Your assignment: Reply with one number: the count of lines in the data that hold the string "back".

....

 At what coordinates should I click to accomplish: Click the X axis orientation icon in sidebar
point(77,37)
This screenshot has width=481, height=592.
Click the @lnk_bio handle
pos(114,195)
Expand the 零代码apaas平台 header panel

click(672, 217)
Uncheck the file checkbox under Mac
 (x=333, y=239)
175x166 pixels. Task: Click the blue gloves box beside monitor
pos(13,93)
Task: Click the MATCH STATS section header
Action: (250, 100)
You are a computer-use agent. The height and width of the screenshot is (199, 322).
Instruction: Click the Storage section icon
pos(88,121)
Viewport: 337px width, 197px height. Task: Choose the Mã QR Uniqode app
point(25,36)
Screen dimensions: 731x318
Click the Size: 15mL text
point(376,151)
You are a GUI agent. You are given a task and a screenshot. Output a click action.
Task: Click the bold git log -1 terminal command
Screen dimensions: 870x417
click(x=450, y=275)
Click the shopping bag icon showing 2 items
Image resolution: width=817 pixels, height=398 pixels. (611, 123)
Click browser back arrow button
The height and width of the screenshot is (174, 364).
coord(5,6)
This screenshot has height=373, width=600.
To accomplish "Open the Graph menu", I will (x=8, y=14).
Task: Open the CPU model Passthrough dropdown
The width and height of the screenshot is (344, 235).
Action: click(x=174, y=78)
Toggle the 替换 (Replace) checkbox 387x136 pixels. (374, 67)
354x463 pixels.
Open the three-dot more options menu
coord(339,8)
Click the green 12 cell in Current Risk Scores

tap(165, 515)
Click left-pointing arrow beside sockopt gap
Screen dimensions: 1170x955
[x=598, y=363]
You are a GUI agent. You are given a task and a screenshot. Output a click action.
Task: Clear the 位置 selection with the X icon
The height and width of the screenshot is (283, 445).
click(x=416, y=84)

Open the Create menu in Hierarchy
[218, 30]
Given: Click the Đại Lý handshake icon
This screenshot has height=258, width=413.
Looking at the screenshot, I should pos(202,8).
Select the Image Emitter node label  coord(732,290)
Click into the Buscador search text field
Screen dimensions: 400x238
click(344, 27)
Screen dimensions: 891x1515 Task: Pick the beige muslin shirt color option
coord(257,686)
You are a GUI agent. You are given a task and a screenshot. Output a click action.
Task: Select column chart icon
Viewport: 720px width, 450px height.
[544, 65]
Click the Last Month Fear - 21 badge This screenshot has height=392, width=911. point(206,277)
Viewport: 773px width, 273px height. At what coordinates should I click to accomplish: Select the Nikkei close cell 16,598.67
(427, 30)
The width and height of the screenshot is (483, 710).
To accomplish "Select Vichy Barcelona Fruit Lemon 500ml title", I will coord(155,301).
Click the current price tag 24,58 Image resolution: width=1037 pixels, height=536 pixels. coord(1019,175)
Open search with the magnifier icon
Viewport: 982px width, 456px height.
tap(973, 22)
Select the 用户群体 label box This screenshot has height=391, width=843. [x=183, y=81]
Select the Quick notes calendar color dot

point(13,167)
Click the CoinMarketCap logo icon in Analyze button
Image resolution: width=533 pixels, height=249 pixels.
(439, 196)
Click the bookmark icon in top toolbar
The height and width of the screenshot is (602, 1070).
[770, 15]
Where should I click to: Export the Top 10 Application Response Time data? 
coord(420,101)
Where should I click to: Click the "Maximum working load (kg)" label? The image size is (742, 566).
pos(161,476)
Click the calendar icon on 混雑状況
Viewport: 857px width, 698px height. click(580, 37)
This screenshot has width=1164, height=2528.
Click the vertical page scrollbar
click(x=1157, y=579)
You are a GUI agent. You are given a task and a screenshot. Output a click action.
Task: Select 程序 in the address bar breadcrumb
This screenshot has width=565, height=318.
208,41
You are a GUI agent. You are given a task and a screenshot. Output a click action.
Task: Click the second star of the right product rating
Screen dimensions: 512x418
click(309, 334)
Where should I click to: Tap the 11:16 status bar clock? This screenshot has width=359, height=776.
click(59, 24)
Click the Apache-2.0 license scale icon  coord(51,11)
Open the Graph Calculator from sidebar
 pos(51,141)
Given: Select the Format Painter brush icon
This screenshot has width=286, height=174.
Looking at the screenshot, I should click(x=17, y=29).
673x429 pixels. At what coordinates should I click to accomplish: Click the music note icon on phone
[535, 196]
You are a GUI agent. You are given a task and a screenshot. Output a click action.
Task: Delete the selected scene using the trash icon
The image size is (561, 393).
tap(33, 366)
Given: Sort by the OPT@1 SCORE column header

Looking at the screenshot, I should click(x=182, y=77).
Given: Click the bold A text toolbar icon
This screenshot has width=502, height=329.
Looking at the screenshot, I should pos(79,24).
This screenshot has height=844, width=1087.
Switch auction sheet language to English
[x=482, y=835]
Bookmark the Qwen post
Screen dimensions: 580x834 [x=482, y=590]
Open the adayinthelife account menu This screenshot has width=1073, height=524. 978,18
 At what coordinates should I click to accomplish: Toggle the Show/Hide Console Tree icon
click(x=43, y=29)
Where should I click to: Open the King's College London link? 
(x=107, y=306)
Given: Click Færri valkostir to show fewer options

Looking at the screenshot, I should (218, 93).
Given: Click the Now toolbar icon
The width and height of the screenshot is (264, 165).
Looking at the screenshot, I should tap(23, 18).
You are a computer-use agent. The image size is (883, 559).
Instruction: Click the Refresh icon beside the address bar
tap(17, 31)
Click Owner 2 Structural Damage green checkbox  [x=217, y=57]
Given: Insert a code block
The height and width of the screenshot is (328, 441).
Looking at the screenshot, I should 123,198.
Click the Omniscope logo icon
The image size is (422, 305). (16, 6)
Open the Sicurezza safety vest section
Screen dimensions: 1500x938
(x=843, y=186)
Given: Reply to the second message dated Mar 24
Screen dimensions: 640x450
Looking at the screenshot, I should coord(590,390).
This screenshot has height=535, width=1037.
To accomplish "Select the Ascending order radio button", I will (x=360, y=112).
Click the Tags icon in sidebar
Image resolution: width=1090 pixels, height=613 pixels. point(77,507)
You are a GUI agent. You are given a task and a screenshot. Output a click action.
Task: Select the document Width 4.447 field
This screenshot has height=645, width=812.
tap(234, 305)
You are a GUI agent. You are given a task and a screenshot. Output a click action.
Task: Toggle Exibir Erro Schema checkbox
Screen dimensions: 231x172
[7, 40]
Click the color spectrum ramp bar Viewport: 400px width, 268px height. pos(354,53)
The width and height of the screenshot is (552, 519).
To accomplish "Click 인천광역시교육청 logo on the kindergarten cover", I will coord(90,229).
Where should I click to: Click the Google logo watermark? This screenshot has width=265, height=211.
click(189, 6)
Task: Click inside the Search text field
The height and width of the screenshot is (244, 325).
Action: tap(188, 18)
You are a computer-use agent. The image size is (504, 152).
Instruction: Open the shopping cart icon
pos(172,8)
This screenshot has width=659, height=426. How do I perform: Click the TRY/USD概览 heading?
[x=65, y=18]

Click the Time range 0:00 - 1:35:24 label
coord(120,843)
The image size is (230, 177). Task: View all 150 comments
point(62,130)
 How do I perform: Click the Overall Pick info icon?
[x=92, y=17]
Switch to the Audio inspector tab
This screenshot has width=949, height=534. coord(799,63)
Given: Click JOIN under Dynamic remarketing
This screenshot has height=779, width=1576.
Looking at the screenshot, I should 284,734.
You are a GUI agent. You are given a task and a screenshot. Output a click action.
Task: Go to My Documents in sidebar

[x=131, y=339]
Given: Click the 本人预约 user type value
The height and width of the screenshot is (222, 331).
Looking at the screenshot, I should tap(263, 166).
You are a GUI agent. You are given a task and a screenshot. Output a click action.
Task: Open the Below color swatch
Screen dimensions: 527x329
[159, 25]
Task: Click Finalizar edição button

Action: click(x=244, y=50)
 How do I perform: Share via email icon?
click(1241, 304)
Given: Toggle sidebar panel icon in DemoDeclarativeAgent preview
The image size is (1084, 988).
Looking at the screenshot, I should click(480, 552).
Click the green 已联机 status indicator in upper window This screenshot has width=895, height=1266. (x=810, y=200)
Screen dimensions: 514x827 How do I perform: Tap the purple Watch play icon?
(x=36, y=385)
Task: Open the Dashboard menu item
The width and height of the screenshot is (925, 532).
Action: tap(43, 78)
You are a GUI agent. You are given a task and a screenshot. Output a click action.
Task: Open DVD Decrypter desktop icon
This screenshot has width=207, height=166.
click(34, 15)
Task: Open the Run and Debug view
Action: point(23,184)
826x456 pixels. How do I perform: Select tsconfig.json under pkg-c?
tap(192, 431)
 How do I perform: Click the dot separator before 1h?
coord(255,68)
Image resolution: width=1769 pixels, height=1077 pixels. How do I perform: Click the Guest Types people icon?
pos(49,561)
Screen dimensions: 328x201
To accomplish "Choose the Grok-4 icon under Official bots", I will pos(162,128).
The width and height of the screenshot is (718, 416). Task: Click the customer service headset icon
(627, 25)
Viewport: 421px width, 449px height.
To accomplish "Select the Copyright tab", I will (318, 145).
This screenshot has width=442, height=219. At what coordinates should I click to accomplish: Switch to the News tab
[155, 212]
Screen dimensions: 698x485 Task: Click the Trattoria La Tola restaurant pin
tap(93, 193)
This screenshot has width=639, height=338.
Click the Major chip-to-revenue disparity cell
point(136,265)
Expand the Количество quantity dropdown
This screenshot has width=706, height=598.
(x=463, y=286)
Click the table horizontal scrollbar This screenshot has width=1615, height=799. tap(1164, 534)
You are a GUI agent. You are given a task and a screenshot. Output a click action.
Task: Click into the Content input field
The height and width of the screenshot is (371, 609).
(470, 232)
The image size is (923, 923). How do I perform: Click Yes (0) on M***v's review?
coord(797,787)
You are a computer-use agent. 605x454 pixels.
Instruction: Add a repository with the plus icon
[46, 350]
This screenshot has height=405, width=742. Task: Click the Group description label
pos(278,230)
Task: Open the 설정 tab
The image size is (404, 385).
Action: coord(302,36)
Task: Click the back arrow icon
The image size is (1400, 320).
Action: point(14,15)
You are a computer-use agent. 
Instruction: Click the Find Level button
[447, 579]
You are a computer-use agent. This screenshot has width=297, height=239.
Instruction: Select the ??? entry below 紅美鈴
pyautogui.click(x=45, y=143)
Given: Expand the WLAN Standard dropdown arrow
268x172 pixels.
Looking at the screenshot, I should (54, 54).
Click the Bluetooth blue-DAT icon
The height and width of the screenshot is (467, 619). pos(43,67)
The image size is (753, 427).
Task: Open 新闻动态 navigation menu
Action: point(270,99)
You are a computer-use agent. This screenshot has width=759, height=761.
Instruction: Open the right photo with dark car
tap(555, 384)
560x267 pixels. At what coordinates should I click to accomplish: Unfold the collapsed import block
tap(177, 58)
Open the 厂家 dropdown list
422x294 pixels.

....

Response box: 2